Elsewhere the fallout from the mini-budget continued… Yesterday the Bank of England shared more details of why it was forced to take emergency action in the bond market after the chancellor’s announcements. The central bank said that if it had not pledge to buy up to £65bn of government bonds then a large number of pension funds were in danger of going bust.
Other stories to keep you in the loop
- Banks call for more support on mortgages amid surging rates
- Amazon frontline workers to get special payment of up to £500
- Peloton to cut 12% of workforce in fourth round of layoffs this year
- Williams sisters back London-based investment app in $40m funding round
- Aldi kickstarts festive hiring spree with 3,000 new jobs this Christmas
- Adidas puts Kanye West Yeezy deal under review
Elon Musk plans ‘super’ Twitter future
As the will-they-won’t-they saga of Elon Musk buying Twitter is seemingly coming to an end, all eyes are now on what the world’s richest man plans to do with the social media platform under his ownership.
Musk has ambitious targets of quintupling revenues to $26.4bn and reaching 104m paying users by 2028. (Twitter has just 217m free users currently.)
Musk hinted at his vision on this week, tweeting that his purchase of Twitter would accelerate the creation of an “everything app”. more commonly known as a superapp, called X.
Superapps integrate pretty much everything you need into your life, including social media, payments, travel and food delivery into one mobile app.
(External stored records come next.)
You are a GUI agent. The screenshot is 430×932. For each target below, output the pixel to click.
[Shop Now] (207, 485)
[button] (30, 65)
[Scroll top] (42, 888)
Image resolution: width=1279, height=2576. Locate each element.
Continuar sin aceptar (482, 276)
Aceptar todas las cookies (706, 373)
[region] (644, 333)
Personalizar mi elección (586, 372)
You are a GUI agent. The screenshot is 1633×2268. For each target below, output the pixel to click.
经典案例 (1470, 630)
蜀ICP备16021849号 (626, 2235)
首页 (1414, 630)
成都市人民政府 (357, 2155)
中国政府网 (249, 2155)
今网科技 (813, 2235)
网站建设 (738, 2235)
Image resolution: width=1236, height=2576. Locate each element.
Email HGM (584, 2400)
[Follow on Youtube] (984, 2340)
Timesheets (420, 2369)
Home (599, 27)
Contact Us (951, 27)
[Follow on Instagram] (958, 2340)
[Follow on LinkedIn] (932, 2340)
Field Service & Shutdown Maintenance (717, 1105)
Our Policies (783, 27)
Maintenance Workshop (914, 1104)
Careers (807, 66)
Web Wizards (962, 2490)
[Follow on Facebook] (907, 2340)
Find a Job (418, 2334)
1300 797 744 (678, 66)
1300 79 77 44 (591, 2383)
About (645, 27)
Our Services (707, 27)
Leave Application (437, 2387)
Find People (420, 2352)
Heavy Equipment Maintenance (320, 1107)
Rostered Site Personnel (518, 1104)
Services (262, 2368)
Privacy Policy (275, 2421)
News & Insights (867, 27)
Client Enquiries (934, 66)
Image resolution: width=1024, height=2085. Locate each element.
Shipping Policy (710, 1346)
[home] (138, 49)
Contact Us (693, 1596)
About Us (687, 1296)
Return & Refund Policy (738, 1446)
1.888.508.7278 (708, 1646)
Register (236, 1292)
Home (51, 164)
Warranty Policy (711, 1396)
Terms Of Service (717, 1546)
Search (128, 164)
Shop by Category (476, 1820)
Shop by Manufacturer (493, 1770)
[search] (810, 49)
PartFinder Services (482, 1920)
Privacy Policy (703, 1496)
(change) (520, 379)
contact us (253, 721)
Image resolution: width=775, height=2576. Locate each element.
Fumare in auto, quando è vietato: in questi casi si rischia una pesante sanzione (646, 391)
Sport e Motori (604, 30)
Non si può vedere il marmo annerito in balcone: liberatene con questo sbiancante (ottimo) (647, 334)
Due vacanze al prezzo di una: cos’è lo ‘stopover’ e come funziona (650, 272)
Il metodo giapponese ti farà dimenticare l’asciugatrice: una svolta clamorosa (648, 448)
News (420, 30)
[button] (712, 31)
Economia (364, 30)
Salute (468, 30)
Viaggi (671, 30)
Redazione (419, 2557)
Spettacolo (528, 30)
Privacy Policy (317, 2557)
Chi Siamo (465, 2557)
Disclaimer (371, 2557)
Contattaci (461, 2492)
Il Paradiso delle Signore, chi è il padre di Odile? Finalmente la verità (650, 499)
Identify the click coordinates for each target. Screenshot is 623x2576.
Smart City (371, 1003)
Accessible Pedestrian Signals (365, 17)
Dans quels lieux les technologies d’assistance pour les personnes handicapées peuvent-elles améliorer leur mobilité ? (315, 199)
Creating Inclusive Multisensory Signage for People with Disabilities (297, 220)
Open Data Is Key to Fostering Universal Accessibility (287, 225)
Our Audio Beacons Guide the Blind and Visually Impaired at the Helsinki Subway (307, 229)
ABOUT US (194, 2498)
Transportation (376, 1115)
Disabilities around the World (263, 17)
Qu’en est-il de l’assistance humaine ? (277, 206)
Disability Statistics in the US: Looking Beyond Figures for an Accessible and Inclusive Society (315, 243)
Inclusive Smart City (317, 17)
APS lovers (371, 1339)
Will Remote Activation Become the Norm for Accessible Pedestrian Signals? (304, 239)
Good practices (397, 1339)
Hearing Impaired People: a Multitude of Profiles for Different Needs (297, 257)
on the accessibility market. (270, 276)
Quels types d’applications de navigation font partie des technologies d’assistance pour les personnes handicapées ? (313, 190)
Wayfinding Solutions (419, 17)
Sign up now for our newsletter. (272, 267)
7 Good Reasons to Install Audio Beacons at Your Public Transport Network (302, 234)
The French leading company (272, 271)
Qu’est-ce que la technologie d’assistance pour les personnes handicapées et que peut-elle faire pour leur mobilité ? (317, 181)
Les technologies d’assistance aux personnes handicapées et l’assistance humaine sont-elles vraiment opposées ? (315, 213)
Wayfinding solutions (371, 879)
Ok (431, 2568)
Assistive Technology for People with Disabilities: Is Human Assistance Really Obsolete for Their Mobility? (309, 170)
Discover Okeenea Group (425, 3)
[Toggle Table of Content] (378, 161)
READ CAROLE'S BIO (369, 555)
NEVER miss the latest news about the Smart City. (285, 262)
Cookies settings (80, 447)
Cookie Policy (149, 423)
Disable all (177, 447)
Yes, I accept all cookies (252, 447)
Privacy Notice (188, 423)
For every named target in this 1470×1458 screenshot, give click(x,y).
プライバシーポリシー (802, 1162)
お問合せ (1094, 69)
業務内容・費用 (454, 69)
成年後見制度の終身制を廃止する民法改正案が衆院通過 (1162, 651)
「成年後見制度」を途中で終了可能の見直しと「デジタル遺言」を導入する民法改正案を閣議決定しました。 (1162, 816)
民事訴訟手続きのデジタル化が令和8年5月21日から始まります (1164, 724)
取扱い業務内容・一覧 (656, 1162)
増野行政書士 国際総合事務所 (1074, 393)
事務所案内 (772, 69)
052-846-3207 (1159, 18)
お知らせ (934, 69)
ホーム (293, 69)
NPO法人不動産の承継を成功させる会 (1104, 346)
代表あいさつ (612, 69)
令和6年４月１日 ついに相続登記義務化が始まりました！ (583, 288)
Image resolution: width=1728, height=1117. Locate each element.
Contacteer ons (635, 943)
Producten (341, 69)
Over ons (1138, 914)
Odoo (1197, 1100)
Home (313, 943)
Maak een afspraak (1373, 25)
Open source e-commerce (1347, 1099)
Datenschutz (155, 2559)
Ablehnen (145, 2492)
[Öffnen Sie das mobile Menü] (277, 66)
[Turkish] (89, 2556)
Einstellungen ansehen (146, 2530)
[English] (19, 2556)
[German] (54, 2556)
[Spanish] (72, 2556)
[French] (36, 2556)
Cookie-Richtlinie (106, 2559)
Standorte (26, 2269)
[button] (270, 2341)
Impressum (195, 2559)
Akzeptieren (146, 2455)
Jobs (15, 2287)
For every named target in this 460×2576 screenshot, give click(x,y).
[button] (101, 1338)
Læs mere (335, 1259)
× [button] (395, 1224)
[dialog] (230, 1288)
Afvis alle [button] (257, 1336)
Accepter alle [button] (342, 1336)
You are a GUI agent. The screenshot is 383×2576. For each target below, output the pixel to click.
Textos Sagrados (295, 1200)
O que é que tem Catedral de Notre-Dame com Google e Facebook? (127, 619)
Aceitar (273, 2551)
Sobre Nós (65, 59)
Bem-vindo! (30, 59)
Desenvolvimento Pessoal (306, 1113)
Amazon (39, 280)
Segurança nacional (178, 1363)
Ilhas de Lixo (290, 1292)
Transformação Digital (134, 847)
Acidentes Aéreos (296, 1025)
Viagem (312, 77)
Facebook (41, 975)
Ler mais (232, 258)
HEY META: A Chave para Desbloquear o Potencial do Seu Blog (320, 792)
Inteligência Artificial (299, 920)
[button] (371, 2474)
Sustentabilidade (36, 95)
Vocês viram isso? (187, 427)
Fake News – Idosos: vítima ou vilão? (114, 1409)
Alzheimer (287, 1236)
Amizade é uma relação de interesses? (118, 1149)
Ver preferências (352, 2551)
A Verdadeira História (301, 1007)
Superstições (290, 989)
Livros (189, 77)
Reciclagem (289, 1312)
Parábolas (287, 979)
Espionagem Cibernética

WeChat in China is commonly cited as the world’s foremost superapp, with an estimated 900m daily active users, but others, like Singapore-based Grab, have also reached superapp status.
Musk has signalled his intentions of building a WeChat clone before, telling Twitter’s staff this summer that if they can recreate WeChat with Twitter, “we’ll be a great success.”
Bottom line: Building a superapp in 2022 could be challenging given that Europeans and Americans use mobile payments far less than Chinese people and that WeChat’s success is directly tied to the moment in time (2011) that it launched. But that probably won’t stop Musk from trying.